Introduction

Last year, I created an OpenPGP Web Key Directory (WKD) hosted on Github Pages to enable automatic lookup of my OpenPGP public keys based on my email address.

Back then, I decided to use the Direct Method, which is a fallback method for discovering keys through WKD and does not require setting up a custom DNS record.

Most WKD clients though prefer the Advanced Method by looking up the openpgpkey.domain.tld domain for advanced key discovery. If this DNS request fails, they will lookup domain.tld and then use this host for the direct method.

The directory structure differs between the direct and the advanced method. Use webkeydirectory.com to verify your setup after setting up the WKD.

Problem Statement & Troubleshooting

While setting up a fresh installation of CachyOS this weekend, the key import via WKD failed:

I use Arch BTW!

$ gpg-wks-client --check -v --debug=ipc mail@domain.tld

gpg-wks-client: DBG: chan_3 <- # Home: /home/<user>/.gnupg
gpg-wks-client: DBG: chan_3 <- # Config: /home/<user>/.gnupg/dirmngr.conf
gpg-wks-client: DBG: chan_3 <- OK Dirmngr 2.4.9 at your service, process 5107
gpg-wks-client: DBG: connection to the dirmngr established
gpg-wks-client: DBG: chan_3 -> WKD_GET -- mail@domain.tld
gpg-wks-client: DBG: chan_3 <- S SOURCE https://openpgpkey.domain.tld
gpg-wks-client: DBG: chan_3 <- ERR 1 General error <Unspecified source>
gpg-wks-client: DBG: chan_3 -> BYE
gpg-wks-client: error looking up 'mail@domain.tld' via WKD: General error

The error message revealed nothing useful. The thing called dirmngr (spoken: dirmanager) is a tool that comes with GnuPG. It is responsible for sending or receiving information about public keys, like getting them from a keyserver or via WKD.
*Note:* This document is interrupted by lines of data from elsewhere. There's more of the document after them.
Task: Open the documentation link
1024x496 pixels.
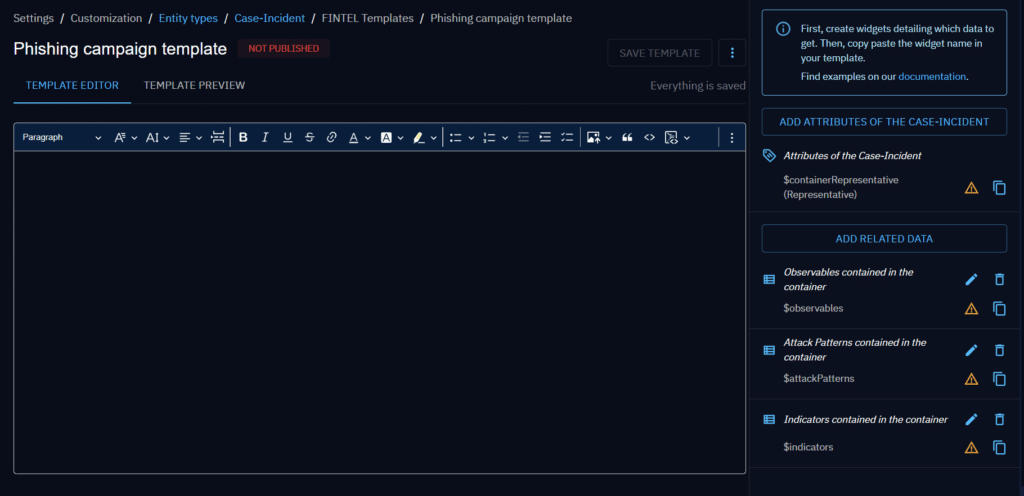Action: point(932,76)
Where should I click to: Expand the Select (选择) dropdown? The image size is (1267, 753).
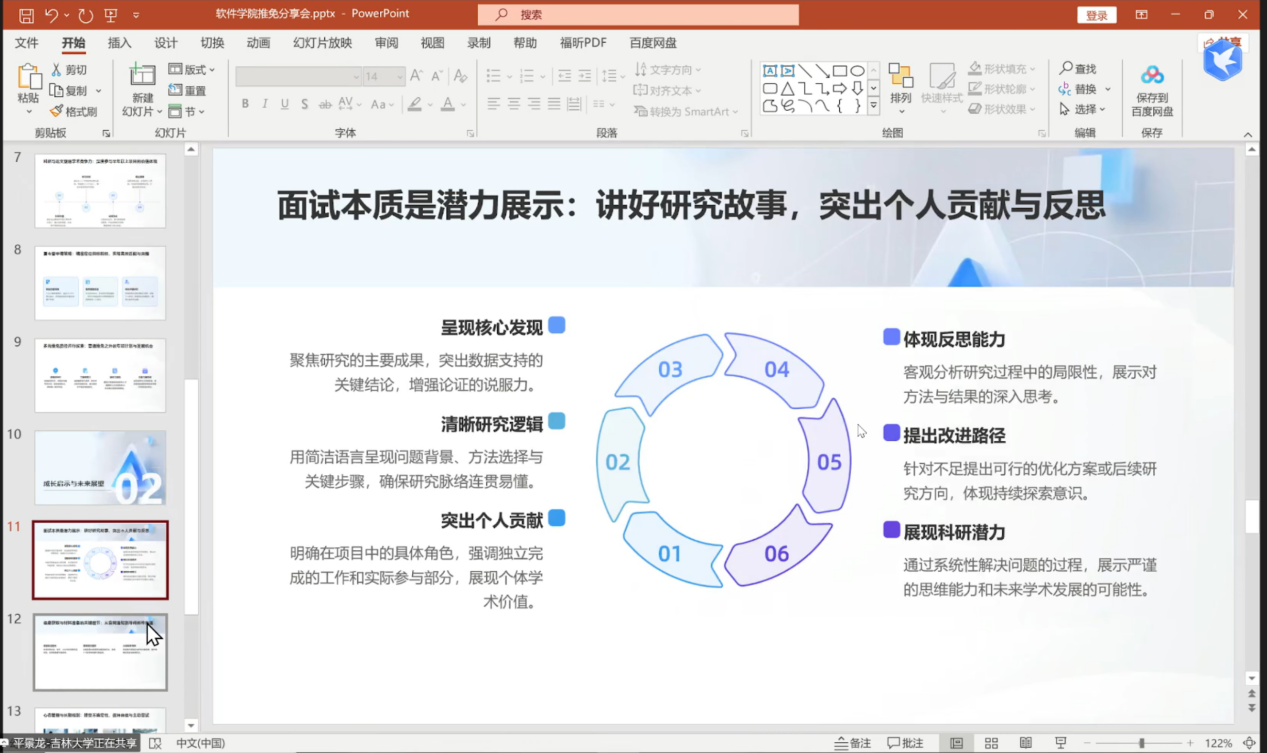1085,109
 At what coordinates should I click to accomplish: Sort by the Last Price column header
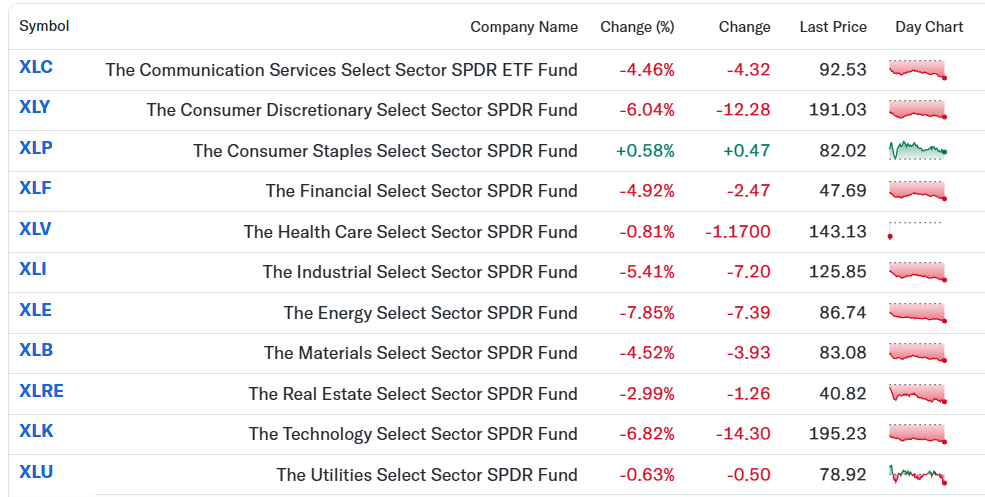tap(833, 27)
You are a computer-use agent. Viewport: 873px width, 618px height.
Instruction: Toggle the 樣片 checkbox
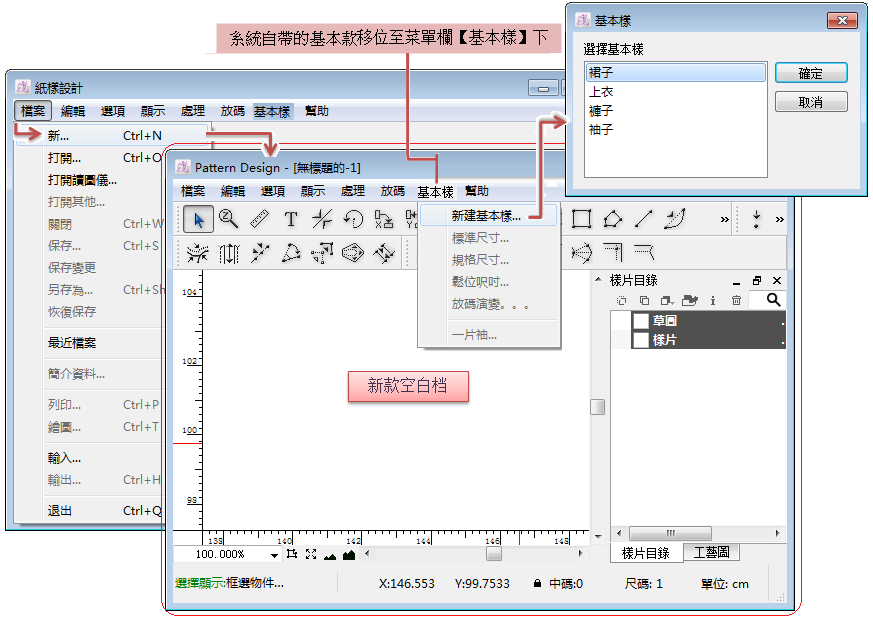coord(641,340)
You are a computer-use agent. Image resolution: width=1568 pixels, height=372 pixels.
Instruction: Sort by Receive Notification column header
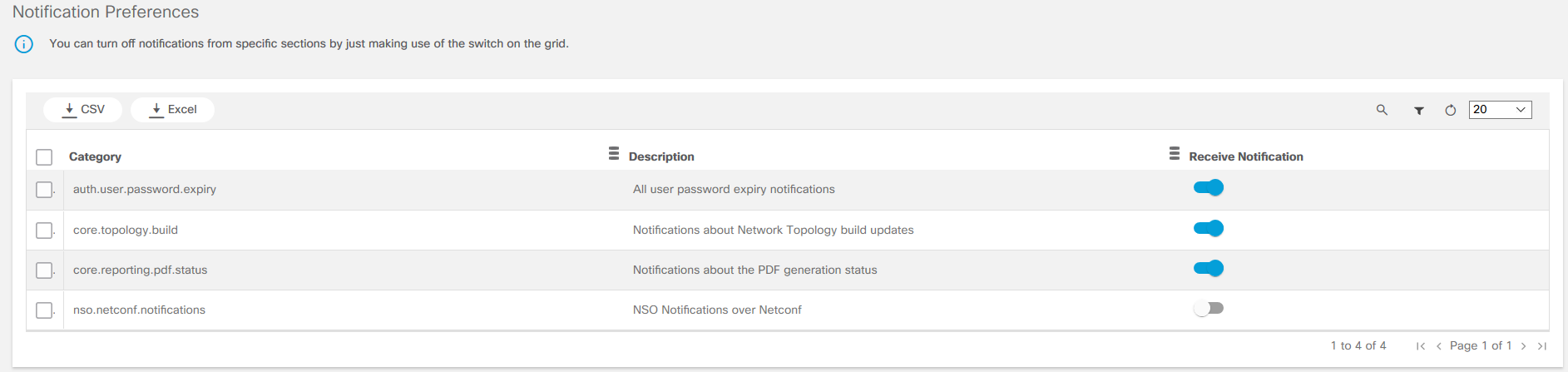pos(1246,156)
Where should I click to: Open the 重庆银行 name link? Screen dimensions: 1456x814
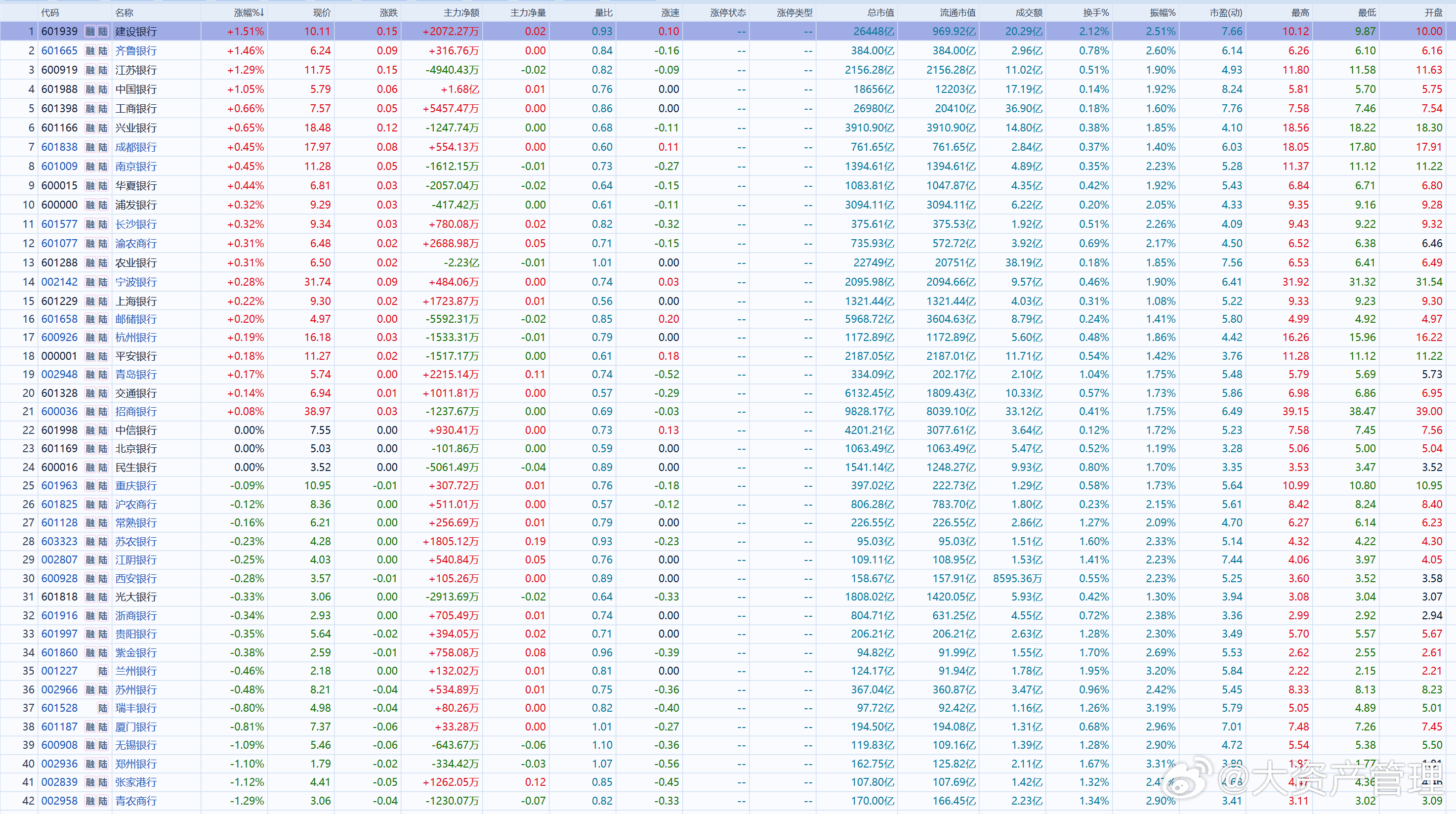[x=136, y=485]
If you want to analyze what is going wrong with dirmngr, you can create log files.

~/.gnupg/dirmngr.conf:

log-file /home/<user>/dirmngr.log
verbose
debug dns,network,lookup

The debug log below reveals the issue. This is what you can observe in the log:

• dirmngr first attempts to locate the public key via the advanced method
• dirmngr successfully resolves openpgpkey.domain.tld, but fails to verify the certificate
• dirmngr skips the direct method as fallback

The Problem: Despite no CNAME configuration, dirmngr successfully resolves openpgpkey.domain.tld. In consequence, dirmngr now skips the direct method as fallback.

~/dirmngr.log:

dirmngr[142016.5]: enabled debug flags: dns network lookup
dirmngr[142016.5]: permanently loaded certificates: 145
dirmngr[142016.5]:     runtime cached certificates: 0
dirmngr[142016.5]:            trusted certificates: 145 (145,0,0,0)
dirmngr[142016.5]: handler for fd 5 terminated
dirmngr[142016.5]: handler for fd 5 started
dirmngr[142016.5]: connection from process 152242 (1000:1000)
dirmngr[142016.5]: DBG: dns: libdns initialized
dirmngr[142016.5]: DBG: dns: resolve_dns_name(openpgpkey.domain.tld): Success
dirmngr[142016.5]: DBG: Using TLS library: GNUTLS 3.8.11
dirmngr[142016.5]: detected interfaces: IPv4 IPv6
dirmngr[142016.5]: DBG: http.c:connect_server: trying name='openpgpkey.domain' port=443
dirmngr[142016.5]: DBG: dns: resolve_dns_name(openpgpkey.domain.tld): Success
dirmngr[142016.5]: DBG: http.c:2893:socket_new: object 0x00007fc370fb3190 for fd 6 created
dirmngr[142016.5]: TLS verification of peer failed: status=0x0042
dirmngr[142016.5]: TLS verification of peer failed: The certificate is NOT trusted. The certificate issuer is unknown.-
dirmngr[142016.5]: TLS verification of peer failed: hostname does not match
dirmngr[142016.5]: DBG: expected hostname: openpgpkey.domain.tld
dirmngr[142016.5]: DBG: BEGIN Certificate 'server[0]':
dirmngr[142016.5]: DBG:      serial: 058715B14819765A73941B66A6DE1364
dirmngr[142016.5]: DBG:   notBefore: 2026-01-31 08:07:11
dirmngr[142016.5]: DBG:    notAfter: 2027-01-31 08:07:11
dirmngr[142016.5]: DBG:      issuer: CN=TRAEFIK DEFAULT CERT
dirmngr[142016.5]: DBG:     subject: CN=TRAEFIK DEFAULT CERT
dirmngr[142016.5]: DBG:         aka: (8:dns-name81:86be942d4d7104eebd8a6783e066e9e8.24bed133f6aabc1d2182b35f2fa76289.traefik.default)
dirmngr[142016.5]: DBG:   hash algo: 1.2.840.113549.1.1.11
dirmngr[142016.5]: DBG:   SHA1 fingerprint: D118CC76203D39481C4C38639A32887234105343
dirmngr[142016.5]: DBG: END Certificate
dirmngr[142016.5]: TLS connection authentication failed: General error
dirmngr[142016.5]: error connecting to 'https://openpgpkey.domain.tld/.well-known/openpgpkey/domain.tld/hu/dizb37aqa5h4skgu7jf1xjr4q71w4paq?l=mail': General error
dirmngr[142016.5]: command 'WKD_GET' failed: General error <Unspecified source>
dirmngr[142016.5]: handler for fd 5 terminated
dirmngr[142016.0]: SIGTERM received - shutting down ...
dirmngr[142016.0]: dirmngr (GnuPG) 2.4.9 stopped

The Solution

I never found out why dirmngr successfully resolves the openpgpkey.domain.tld DNS without a CNAME configuration. Investigating would require more time than I had available. So, I switched to the advanced method instead.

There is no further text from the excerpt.